→ **Work item**:
Please answer these questions from the brain injury study text, one per line:
1. In how many patients were unmet needs identified?
2. How many school-age children were referred to BrainSTEPS?
3. What was the entire cohort model in Table 3 adjusted using?

Unmet needs were identified in 82 patients (55%). The most common referrals were ST (43%) and neuropsychology (54%), paralleling the most common impairments (Table 2, Figure 3). Overall, sixty-eight (76% of school-age children) had returned to school by the first ABI clinic visit, 38 of whom had an individualized learning plan. Thirty-three (37% of school-age children) were referred to BrainSTEPS, a non-profit state program whose mission is to facilitate return to school participation for children with newly acquired brain injury.

Figure 3.

Unmet needs, defined as new referrals for functional sequelae identified at initial ABI clinic visit, by mild, moderate, and severe TBI groups. ABI, acquired brain injury; TBI, traumatic brain injury; GCS, Glasgow Coma Scale; PT, physical therapy; OT, occupational therapy; ST, speech therapy, BH, behavioral health.

Altogether, social work and behavioral health specialists identified many unmet psychosocial needs at the initial ABI clinic visit (Table 2). Social work professionals were paged for consultation in 33% of patient visits, and 32% of the patients saw behavioral health providers at their first clinic, with 21 (14%) new referrals made to behavioral health outpatient services. School issues, grief, mood and post-traumatic stress, sleep, and family issues were prominent concerns. In response, referrals were made for cognitive behavioral therapy, outpatient psychotherapy, visual assessments, early intervention, and confirmation of medical decision makers, along with documentation to communicate needs to the child's school or primary care provider.

Secondary outcome: days to rehabilitation consultations and discharge disposition

Fewer days to acute hospital consultation of PT (odds ratio [95% confidence interval], 0.68 [0.58–0.83], p < .001), OT (0.74 [0.62–0.89], p = .001), ST (0.78 [0.69–0.89], p < .001) and PM&R (0.84 [0.74–0.94], p = .004) were associated with home discharge disposition (Table 3). Thus, each day that lapsed without first PT session was associated with a decrease of 32% in odds of being discharged home.

Table 3.

Multivariable logistic regression for the association of days to each of four types of rehabilitation service consultations and hospital disposition to home. The entire cohort model was adjusted using initial motor GCS; the PICU only model was adjusted using PELOD-2 score and ICP monitoring status.

→ **Supplied information**:

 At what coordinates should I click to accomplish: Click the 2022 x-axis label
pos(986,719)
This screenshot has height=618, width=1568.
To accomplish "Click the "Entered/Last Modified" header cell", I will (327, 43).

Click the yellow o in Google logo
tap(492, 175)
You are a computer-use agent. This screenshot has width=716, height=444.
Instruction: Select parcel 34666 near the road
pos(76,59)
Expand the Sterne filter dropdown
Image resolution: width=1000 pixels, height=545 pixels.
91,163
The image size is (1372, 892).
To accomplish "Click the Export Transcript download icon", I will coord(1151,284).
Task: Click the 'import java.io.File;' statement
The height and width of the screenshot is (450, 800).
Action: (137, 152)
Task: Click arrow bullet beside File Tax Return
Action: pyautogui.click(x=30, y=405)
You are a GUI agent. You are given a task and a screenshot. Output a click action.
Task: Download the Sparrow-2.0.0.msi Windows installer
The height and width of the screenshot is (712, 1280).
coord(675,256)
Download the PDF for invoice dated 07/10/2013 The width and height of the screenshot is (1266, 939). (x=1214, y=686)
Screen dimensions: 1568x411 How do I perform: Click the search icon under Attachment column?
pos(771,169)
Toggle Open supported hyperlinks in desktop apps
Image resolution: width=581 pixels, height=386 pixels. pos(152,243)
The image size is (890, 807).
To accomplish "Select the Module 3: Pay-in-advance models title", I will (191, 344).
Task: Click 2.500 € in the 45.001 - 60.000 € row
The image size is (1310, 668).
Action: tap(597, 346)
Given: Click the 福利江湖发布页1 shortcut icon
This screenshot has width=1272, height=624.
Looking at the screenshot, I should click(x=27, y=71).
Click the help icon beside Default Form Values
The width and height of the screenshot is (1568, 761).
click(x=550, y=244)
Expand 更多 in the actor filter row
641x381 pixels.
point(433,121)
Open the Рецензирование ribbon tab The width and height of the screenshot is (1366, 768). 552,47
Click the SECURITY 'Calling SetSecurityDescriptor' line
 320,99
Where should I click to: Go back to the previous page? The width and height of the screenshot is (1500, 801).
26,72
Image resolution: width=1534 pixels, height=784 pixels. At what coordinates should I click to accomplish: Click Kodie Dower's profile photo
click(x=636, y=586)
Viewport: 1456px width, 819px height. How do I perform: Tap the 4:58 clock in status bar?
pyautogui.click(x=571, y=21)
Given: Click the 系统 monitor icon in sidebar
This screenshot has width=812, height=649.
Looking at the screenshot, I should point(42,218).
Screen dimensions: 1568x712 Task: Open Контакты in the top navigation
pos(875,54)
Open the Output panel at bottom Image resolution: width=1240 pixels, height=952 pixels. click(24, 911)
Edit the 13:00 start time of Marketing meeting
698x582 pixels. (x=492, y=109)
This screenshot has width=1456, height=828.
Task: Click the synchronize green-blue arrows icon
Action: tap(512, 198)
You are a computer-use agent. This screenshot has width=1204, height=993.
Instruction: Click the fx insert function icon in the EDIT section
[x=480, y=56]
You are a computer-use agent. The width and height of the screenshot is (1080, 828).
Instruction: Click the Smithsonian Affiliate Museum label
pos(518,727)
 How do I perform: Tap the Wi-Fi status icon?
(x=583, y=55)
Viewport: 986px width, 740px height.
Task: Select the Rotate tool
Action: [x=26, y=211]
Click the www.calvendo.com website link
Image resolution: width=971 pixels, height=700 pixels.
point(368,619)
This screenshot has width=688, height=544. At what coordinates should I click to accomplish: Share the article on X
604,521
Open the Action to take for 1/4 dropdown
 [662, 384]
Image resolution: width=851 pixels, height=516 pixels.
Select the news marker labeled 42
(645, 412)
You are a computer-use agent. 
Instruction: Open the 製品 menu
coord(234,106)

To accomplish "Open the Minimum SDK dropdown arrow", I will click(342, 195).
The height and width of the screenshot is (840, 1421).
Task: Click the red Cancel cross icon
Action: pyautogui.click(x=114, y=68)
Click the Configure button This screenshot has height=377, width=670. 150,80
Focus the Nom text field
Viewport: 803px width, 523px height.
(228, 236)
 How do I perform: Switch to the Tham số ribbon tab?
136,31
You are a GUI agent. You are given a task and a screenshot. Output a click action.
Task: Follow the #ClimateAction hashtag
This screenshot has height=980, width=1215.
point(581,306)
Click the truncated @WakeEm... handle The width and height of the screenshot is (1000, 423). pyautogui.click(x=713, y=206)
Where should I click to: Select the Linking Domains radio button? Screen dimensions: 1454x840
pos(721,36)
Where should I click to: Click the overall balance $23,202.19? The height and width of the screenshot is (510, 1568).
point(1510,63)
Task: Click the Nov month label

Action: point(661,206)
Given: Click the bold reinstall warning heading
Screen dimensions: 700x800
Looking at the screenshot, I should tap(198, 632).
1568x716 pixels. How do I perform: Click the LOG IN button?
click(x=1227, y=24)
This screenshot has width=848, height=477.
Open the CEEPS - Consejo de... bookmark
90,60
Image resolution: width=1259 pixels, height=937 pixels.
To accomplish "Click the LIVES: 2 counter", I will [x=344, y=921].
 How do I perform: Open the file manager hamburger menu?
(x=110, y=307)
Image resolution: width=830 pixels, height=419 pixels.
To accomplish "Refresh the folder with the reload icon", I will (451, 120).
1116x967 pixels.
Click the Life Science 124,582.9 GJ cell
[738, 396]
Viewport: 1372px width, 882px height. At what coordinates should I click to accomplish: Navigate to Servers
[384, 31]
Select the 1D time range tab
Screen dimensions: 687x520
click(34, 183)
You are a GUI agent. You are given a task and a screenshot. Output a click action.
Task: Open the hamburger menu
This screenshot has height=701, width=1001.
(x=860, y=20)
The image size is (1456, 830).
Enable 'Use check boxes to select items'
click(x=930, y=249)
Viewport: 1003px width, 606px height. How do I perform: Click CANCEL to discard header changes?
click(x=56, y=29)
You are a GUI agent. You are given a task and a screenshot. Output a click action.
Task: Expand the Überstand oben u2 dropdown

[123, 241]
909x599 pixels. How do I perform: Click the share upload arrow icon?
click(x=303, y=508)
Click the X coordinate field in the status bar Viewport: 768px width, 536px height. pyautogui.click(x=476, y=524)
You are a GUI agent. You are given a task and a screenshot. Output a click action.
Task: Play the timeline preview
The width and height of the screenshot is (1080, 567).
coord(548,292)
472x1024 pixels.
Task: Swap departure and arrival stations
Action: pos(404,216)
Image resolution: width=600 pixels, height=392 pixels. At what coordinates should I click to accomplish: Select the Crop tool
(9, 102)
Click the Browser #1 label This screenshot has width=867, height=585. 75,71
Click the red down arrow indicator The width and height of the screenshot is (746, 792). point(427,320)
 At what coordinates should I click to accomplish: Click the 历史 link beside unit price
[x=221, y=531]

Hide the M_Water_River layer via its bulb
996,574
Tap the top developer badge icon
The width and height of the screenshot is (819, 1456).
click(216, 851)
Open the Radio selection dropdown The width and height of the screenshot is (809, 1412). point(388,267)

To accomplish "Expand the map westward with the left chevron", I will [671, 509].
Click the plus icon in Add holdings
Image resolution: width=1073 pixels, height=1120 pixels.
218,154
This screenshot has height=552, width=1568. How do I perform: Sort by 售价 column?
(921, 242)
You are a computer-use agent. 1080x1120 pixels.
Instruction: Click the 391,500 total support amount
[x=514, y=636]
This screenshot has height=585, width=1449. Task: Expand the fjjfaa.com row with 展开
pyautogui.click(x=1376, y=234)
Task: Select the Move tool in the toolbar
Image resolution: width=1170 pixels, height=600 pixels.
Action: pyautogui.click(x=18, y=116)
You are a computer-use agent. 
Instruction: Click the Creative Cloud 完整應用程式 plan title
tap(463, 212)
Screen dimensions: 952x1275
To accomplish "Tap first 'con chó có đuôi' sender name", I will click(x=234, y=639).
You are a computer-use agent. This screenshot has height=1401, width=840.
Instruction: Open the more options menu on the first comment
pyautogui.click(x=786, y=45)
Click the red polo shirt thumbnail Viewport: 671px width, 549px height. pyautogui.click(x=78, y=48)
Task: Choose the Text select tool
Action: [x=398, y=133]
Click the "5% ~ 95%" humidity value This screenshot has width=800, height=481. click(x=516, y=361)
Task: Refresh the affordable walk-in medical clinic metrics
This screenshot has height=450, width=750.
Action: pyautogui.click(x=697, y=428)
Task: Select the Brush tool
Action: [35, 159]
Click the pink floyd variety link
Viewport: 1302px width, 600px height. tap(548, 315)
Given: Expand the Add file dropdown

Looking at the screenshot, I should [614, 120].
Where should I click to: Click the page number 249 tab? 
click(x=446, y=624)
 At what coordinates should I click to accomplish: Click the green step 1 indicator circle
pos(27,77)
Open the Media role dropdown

→ **Problem solution**:
1. 82 patients (55%)
2. Thirty-three (37% of school-age children)
3. Initial motor GCS